Düşman, Kâ'b'ın bu zayıf anını
değerlendirmek istiyordu. Böyle sıkıntılı bir zamanda, böyle câzip bir teklife
kim hayır diyebilirdi? Fakat Kâ'b tereddütsüz Kıptî liderinin mektubunu yırtıp
attı.
Tam bu esnâda, Kâ'b'ın durumunu daha da zorlaştıran bir emir daha
geldi. Peygamberimizin gönderdiği bir elçi, ona, zevcesinden uzak durmasının
istendiğini haber veriyordu. Kâ'b hanımını boşamayacak, ama ondan ayrı
yaşayacaktı.
Çile biteceğine daha da şiddetleniyordu. Aynı emir diğer üç
Sahâbîye de gönderilmişti. Fakat bu emir de Kâ'b'ın ve arkadaşlarının
Resûlullaha bağlılığını sarsmadı. İşledikleri hatânın pişmanlığı içinde bütün
rûhlarıyla Allaha yalvarıp istigfâr ediyorlardı.
Ama mü'minler
cemâ'atinden ayrılmak, Allah ve Resûlünü terketmek akıllarından bile geçmiyordu.

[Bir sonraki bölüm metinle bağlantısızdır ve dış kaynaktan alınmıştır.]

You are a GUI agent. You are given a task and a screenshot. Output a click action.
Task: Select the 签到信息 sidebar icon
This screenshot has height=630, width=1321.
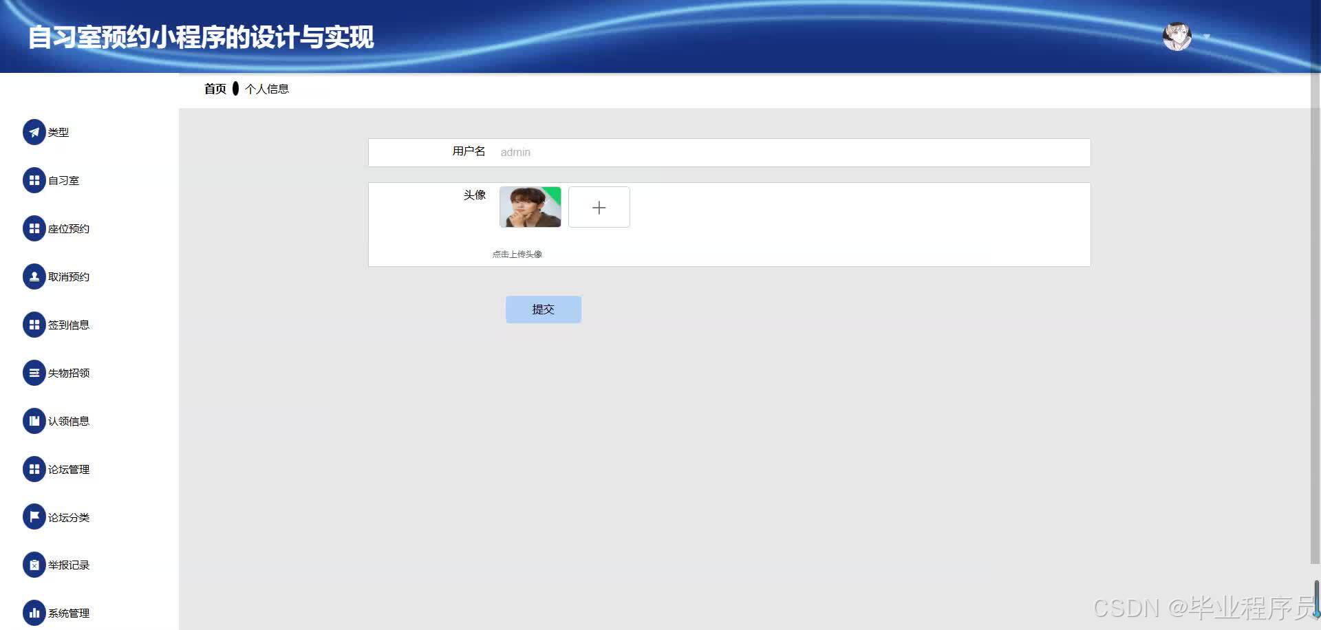point(34,325)
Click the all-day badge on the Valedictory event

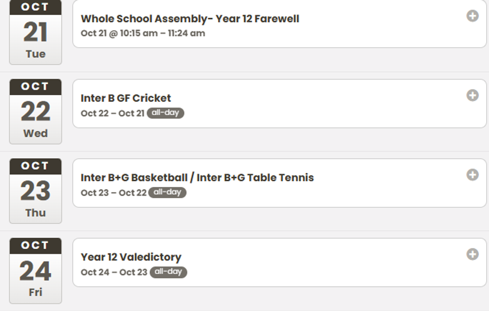tap(168, 272)
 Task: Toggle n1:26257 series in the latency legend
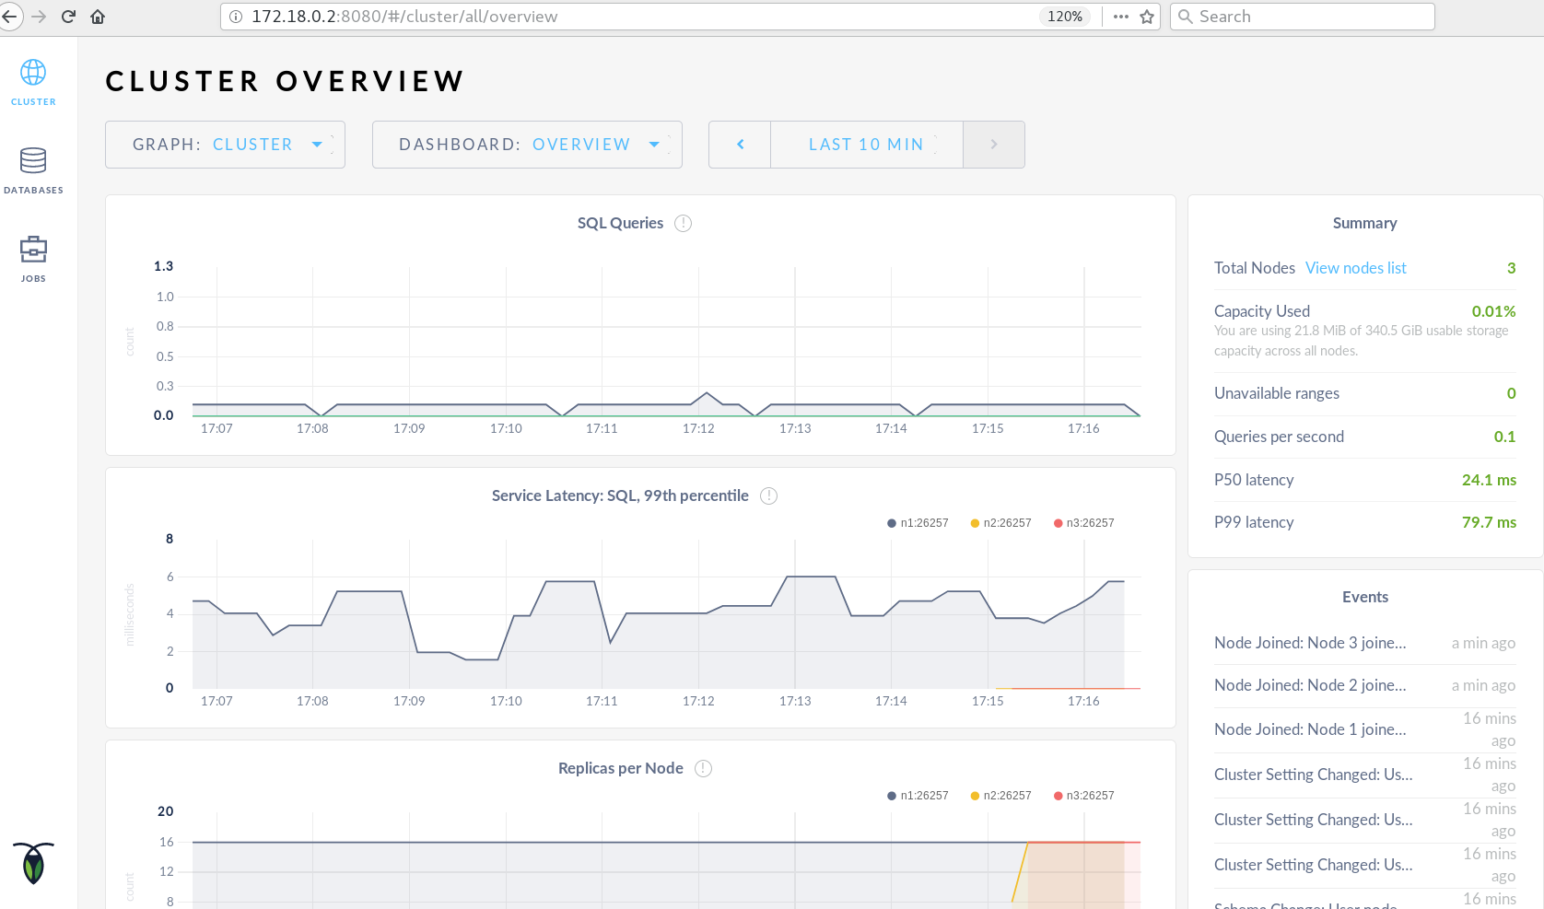918,523
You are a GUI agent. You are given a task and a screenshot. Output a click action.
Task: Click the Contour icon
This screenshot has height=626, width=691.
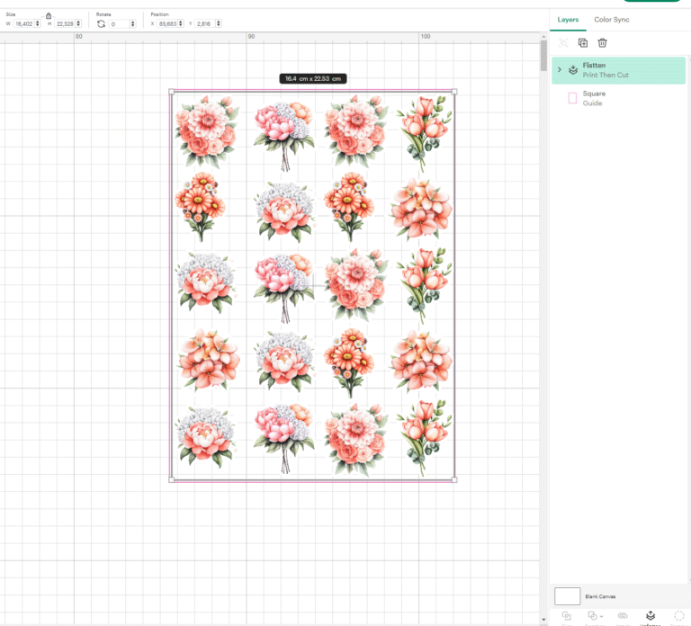679,615
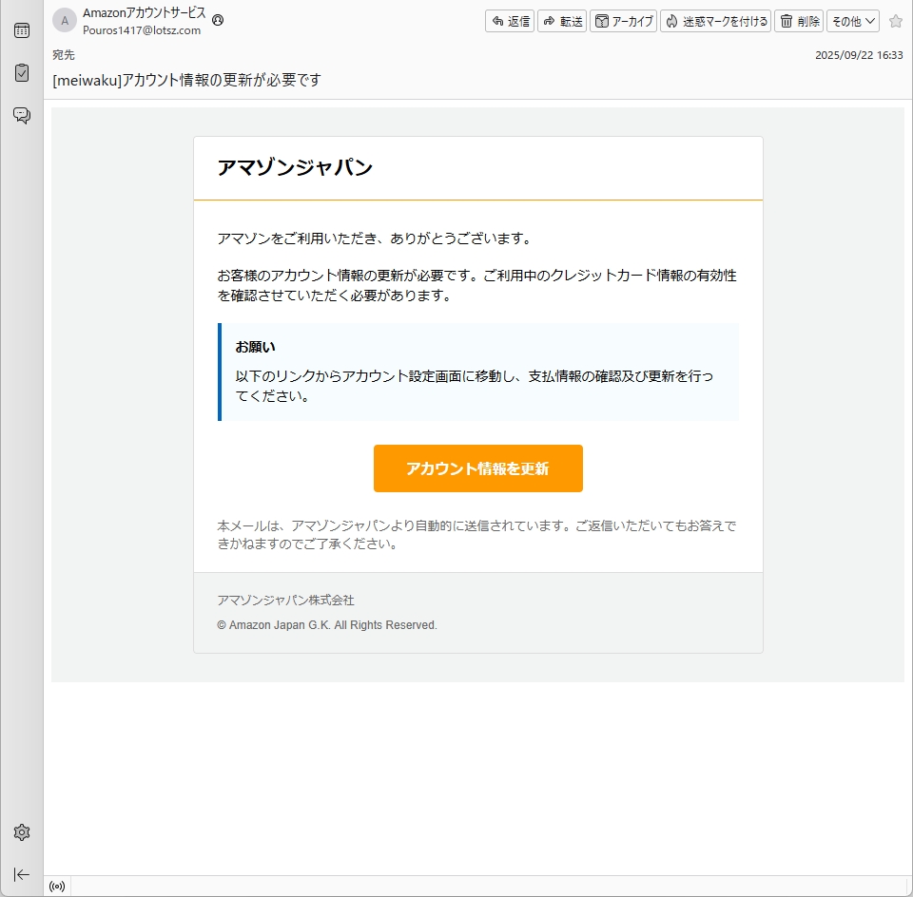Open the Chat space in sidebar

(x=21, y=115)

Îmânları böyle bir davranışa müsaade etmiyordu. Bundan sonrasını Kâ'b hazretleri
şöyle anlatır:
Ey Kâ'b, müjde!
"İnsanların bizimle
konuşmalarının yasaklandığı günden 50 gece sonrasında, gecenin sabahında sabah
namazını kıldım. Rûhum çok sıkılmış ve bulunduğum yere sığamaz bir vaziyette
oturuyordum. Âdetâ yerle gök arasında sıkışmış ve gidecek hiçbir yeri kalmamış
gibiydim. Tam bu esnâda bir ses işittim:
- Ey Mâlik'in oğlu Kâ'b, müjde,
müjde!
Kurtuluş günü gelmişti. Hemen secdeye kapandım."
Peygamber
efendimiz sabah namazından sonra, bu üç Sahâbînin tevbelerinin kabûl edildiğini
halka ilân etmişti. Bunun üzerine Sahâbîler müjdeyi kardeşlerine ilân etmek için
yarışırcasına koştular ve Kâ'b'la birlikte diğer iki Sahâbîye müjdeciler
gönderdiler.
Kâ'b bin Mâlik, bundan sonrasını ve Peygamberimizin yanına
gidişini şöyle anlatır:
"Hemen Resûlullah efendimize gittim. Halk, beni
takım takım karşıladılar. "Allahın, tevbeni kabûl buyurması, sana kutlu olsun!"
diyerek beni, kutladılar.
Mescide varıp girdim. O sırada, Resûlullah
efendimiz, eshâbıyla oturuyordu."
Kâ'b bin Mâlik anlatmasına şöyle devam
etti:
"Kendisine selâm verdiğim zaman, Resûlullah efendimiz, sevinçten
yüzü şimşek çakar gibi bir hâlde olarak bana buyurdu ki:
- Seni, öyle
bir günün hayır ve saâdetiyle müjdelerim ki, o, annenin doğurduğu günden beri
geçirdiğin günlerin hayırlısıdır! Sen, hiç bir zaman, üzerine doğmamış olan
hayırlı güne gel!
Bunun üzerine Peygamber efendimize
sordum:
- Yâ Resûlallah! Bu müjde, Senden mi, yoksa, Allahü teâlâdan
mı?
- Hayır! Benden değil, Allahü teâlâdandır!
Yüzü ay
gibi parlardı
Zâten, Allahü teâlâ tarafından sevindirildiği zaman,
Resûlullahın yüzü, sevinçten, ay parçası gibi parıldardı. Bunu, biz de, yüzünün
parıltısından anlardık.
Resûlullah aleyhisselâmın önüne oturunca dedim
ki:
- Yâ Resûlallah! Hem tevbemin kabûlüne şükür için, hem de Allahın ve
Resûlünün rızâsını kazanmak için sadaka olarak malımdan sıyrılıp
çıkacağım!
Resûlullah aleyhisselâm buyurdu ki:
- Malının bir
kısmını yanında tut. Hepsini dağıtma! Bu, senin için daha
hayırlıdır.
Bunun üzerine dedim ki:
- Öyle ise, Hayber'de
hisseme düşmüş olan malı, yanımda tutar, kendime alıkorum. Yâ Resûlallah! Allahü
teâlâ beni, ancak doğrulukla kurtardı. Artık ben, tevbemin icâbından olarak,
bundan böyle sağ kaldıkça, yaşadıkça, doğrudan başka bir şey söylemeyeceğim!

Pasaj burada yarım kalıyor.